C’era però una differenza: pensando alle cose del mondo provava molto piacere, ma quando, per stanchezza, le abbandonava si sentiva vuoto e deluso. Invece, andare a Gerusalemme a piedi nudi, non cibarsi che di erbe, praticare tutte le austerità che aveva conosciute abituali ai santi, erano pensieri che non solo lo consolavano mentre vi si soffermava, ma anche dopo averli abbandonati lo lasciavano soddisfatto e pieno di gioia. Allora non vi prestava attenzione e non si fermava a valutare questa differenza. Finché una volta gli si aprirono un poco gli occhi; meravigliato di quella diversità cominciò a riflettervi: dall’esperienza aveva dedotto che alcuni pensieri lo lasciavano triste, altri allegro; e a poco a poco imparò a conoscere la diversità degli spiriti che si agitavano in lui: uno del demonio, l’altro di Dio. Questa fu la prima riflessione che egli fece sulle cose di Dio. In seguito, quando si applicò agli Esercizi, proprio di qui cominciò a prendere luce sull’argomento della diversità degli spiriti (Il racconto del pellegrino, 1-8).
Oggi dunque nella Chiesa Cattolica benediciamo quella palla di cannone francese che distrusse il ginocchio di un cavaliere basco, ma la benediciamo perché mentre quest’ultimo, che – a proposito di proverbî – aveva perso il pelo ma non il vizio, si sottoponeva a rudi trattamenti per tornare a vantare la bella figura necessaria con le armi e con le donne, il Signore Gesù si adoperava per erodere in lui le calcificazioni di quel vano amor proprio: tanta tempra, tanta volizione, tanto fervore venivano liberati dalla tirannide egolatrica di un cavaliere di ventura come ce ne furono tanti… e si disponevano a servire liberamente la causa di Cristo e del suo Evangelo. Solo uno, tra quel prato di cavalieri di ventura, diventò sant’Ignazio.

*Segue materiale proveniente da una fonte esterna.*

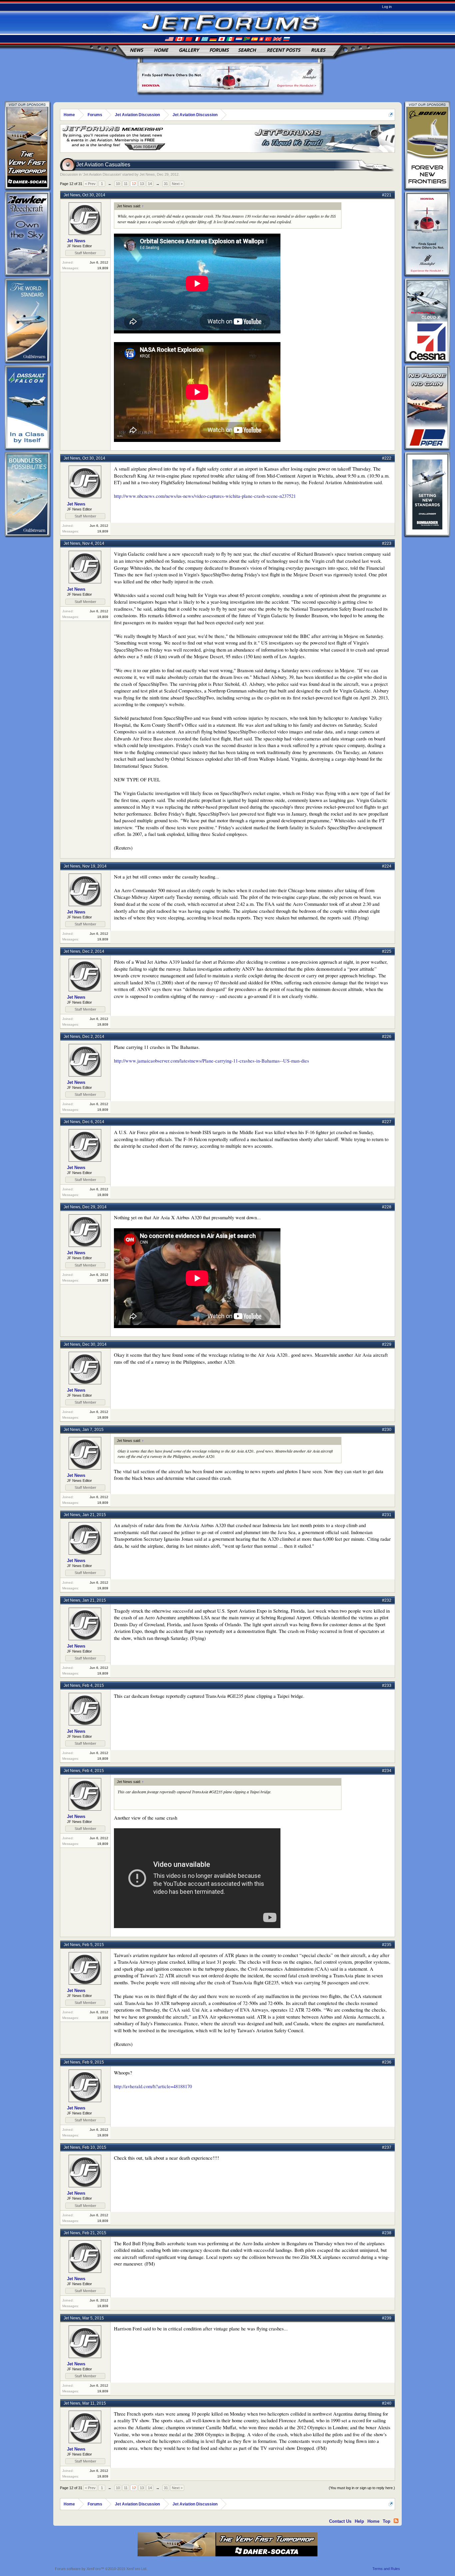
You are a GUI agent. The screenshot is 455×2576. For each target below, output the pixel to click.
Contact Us (340, 2521)
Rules (318, 50)
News (136, 50)
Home (161, 50)
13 (142, 184)
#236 (386, 2062)
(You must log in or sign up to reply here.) (362, 2488)
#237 (386, 2147)
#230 (386, 1429)
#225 (386, 951)
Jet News (147, 174)
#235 (386, 1944)
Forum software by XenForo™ (101, 2569)
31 (166, 184)
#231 (386, 1514)
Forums (219, 50)
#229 (386, 1344)
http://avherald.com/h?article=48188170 (153, 2086)
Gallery (189, 50)
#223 (386, 543)
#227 (386, 1121)
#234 (386, 1770)
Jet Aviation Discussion (102, 174)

Dio cavalca le palle di cannone
E che sarebbe stato il mondo, da allora e fino ad oggi, senza quella palla di cannone? Georges Lemaître non avrebbe studiato fisica – giacché la studiò dai Gesuiti (prima di entrare egli stesso in Compagnia) – e chissà se noi sapremmo di un “Big Bang”… Francesco Saverio sarebbe diventato un polveroso barone alla Sorbonne e non sarebbe mai diventato lo sfavillante apostolo delle Indie, né Matteo Ricci o Alessandro Valignano avrebbero avuto motivi per recarsi in Cina e in Giappone. In Paraguay nessuno avrebbe impiantato le Reducciones – primo esperimento moderno di vita evangelica e silenziosa critica alla secolarizzazione del Vecchio Mondo – e almeno una buona metà della vita culturale di tutto il mondo ne sarebbe stata gravemente pregiudicata.
Oggi benediciamo dunque quella palla di cannone che fracassò il ginocchio di Ignazio. E soprattutto il Signore, che scelse non di deviarla bensì di cavalcarla.